La Commission européenne prolonge l’assouplissement des règles applicables en matière d’aides d’État. L’encadrement temporaire fait l’objet d’une sixième modification et sera maintenu jusqu’au 30 juin 2022 afin d’assurer une reprise progressive de l’économie (« Temporary Framework for State aid measures to support the economy in the current COVID-19 outbreak »). Il sera désormais accompagné de deux nouveaux dispositifs qui visent à encourager les investissements et garantir des liquidités aux entreprises.
 
Orientation des aides
 
Les États membres sont tout d’abord invités à mettre en place des régimes d’aides dans les secteurs qui contribueront à la transition environnementale et numérique. Dans une liste de suggestions, la Commission encourage notamment les investissements dans le déploiement et la mise à niveau d’infrastructures nécessaires à la numérisation des entreprises, l’adaptation des lignes de production, la création de nouvelles lignes de production pour surmonter les pénuries, le remplacement d’équipements anciens, ou encore l’amélioration de l’efficacité énergétique des bâtiments. La finalité est donc de mobiliser les investissements privés qui s’inscrivent dans ses objectifs environnementaux.
 
En outre, les États membres pourront mobiliser des fonds à destination des petites et moyennes entreprises (PME) et des entreprises de taille intermédiaire (ETI) et se porter garants pour des prêts dans le cadre du mécanisme de soutien à la solvabilité, prévu jusqu’au 31 décembre 2023.
 
Transition numérique et transition écologique : nouveaux piliers de la politique de concurrence
 
Parallèlement à ces mesures conjoncturelles, la Commission a pour ambition de transformer la politique de concurrence européenne afin que celle-ci s'adapte aux enjeux qui touchent le marché unique : la transition numérique et écologique en deviennent les deux grands piliers.
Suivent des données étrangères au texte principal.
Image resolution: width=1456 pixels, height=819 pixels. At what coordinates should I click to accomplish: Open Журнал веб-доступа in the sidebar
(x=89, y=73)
Un nouveau corpus de règles en faveur de l'investissement numérique va dès lors être mis en place.
 
La Commission souhaite notamment favoriser la coopération entre les opérateurs privés et cela se matérialisera par des orientations données dans le cadre de la révision des lignes directrices horizontales. En matière de contrôle des concentrations, la Commission publie des orientations sur l'application de l'article 22 du règlement sur les concentrations (Règl. (CE) no 139/2004, 20 janv. 2004), afin de lutter contre les acquisitions prédatrices, touchant essentiellement le secteur du numérique.
 
La révision du règlement général d'exemption par catégorie (RGEC ; Règl. (UE) no 651/2014, 17 juin 2014), et la mise à jour de la communication sur les projets importants d'intérêt européen communs (PIIEC), tous deux attendus pour 2022, permettront davantage de soutien public aux projets qui prennent part à la réalisation des politiques environnementales européennes. De nouvelles lignes directrices concernant les aides d’État en faveur du climat, de l’énergie et de l’environnement accompagneront les textes annoncés.
 
Plus largement, la Commission rappelle que la politique de concurrence ne peut pas être pensée de manière isolée, mais qu'elle doit s'articuler avec d'autres outils européens. Le Digital Markets Act, aujourd'hui en discussion, permettra en ce sens la mise en place d'un cadre de contrôle ex ante des grandes plateformes numériques qui sera complémentaire du contrôle ex post du droit de la concurrence.
 
Par cette dernière communication, la Commission européenne projette de mettre la politique de concurrence au service de la construction d'un marché unique compétitif, notamment dans le secteur numérique, tout en tenant compte des objectifs du Green Deal Européen.
 
Un calendrier des réformes présentées est fourni en annexe de la communication.